Content starts
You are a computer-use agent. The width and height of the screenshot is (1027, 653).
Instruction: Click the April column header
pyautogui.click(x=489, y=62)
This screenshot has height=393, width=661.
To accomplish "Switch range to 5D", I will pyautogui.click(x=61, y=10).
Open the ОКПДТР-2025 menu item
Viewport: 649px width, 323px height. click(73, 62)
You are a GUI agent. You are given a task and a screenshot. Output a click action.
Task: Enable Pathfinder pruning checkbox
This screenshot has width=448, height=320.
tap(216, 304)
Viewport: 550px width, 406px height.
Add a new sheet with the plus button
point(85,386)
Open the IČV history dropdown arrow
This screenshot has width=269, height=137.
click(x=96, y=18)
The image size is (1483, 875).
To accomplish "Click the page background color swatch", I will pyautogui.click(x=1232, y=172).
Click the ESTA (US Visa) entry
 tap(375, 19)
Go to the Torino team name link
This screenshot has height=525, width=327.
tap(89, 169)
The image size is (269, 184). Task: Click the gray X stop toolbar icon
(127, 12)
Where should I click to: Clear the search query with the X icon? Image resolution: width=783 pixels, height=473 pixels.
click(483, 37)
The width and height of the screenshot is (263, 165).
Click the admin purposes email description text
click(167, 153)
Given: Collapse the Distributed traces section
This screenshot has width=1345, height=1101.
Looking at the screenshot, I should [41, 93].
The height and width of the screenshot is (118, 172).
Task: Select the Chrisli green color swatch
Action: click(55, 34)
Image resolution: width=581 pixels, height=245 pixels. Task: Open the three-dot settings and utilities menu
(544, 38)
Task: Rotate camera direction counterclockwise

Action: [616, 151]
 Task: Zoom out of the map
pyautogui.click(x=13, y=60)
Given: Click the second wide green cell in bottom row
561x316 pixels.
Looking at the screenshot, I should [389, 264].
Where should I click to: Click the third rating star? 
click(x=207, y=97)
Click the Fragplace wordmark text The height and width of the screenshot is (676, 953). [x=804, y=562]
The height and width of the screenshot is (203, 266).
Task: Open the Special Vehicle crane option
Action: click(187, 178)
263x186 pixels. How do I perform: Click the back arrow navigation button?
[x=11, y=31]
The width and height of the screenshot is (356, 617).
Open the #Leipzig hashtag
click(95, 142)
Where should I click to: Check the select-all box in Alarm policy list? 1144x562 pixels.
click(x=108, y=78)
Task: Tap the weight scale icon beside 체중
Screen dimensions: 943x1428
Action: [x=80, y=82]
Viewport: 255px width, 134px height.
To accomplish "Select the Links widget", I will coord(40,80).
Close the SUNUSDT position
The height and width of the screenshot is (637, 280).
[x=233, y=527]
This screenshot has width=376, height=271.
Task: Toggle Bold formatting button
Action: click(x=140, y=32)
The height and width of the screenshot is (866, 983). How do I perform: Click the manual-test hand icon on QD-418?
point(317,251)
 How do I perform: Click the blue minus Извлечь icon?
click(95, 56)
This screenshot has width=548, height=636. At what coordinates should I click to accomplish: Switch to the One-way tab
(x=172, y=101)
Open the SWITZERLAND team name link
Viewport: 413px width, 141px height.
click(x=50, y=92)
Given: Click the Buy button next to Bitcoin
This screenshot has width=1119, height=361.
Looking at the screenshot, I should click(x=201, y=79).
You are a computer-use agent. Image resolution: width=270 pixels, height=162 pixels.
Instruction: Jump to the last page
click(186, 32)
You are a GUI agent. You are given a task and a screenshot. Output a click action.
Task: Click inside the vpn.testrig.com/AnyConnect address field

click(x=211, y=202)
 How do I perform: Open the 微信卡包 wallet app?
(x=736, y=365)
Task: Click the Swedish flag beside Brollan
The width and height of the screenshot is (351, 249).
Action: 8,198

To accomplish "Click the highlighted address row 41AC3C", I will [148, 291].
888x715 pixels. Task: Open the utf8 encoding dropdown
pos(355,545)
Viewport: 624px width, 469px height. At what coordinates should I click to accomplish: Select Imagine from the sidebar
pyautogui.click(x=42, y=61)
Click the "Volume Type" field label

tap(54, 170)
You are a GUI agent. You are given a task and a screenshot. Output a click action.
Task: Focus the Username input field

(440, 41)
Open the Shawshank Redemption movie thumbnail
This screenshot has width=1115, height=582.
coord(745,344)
Content ends
What this task involves >> The answer to this exercise is one number: how many lines of the records above contain the string "computer".

Result for this exercise >> 2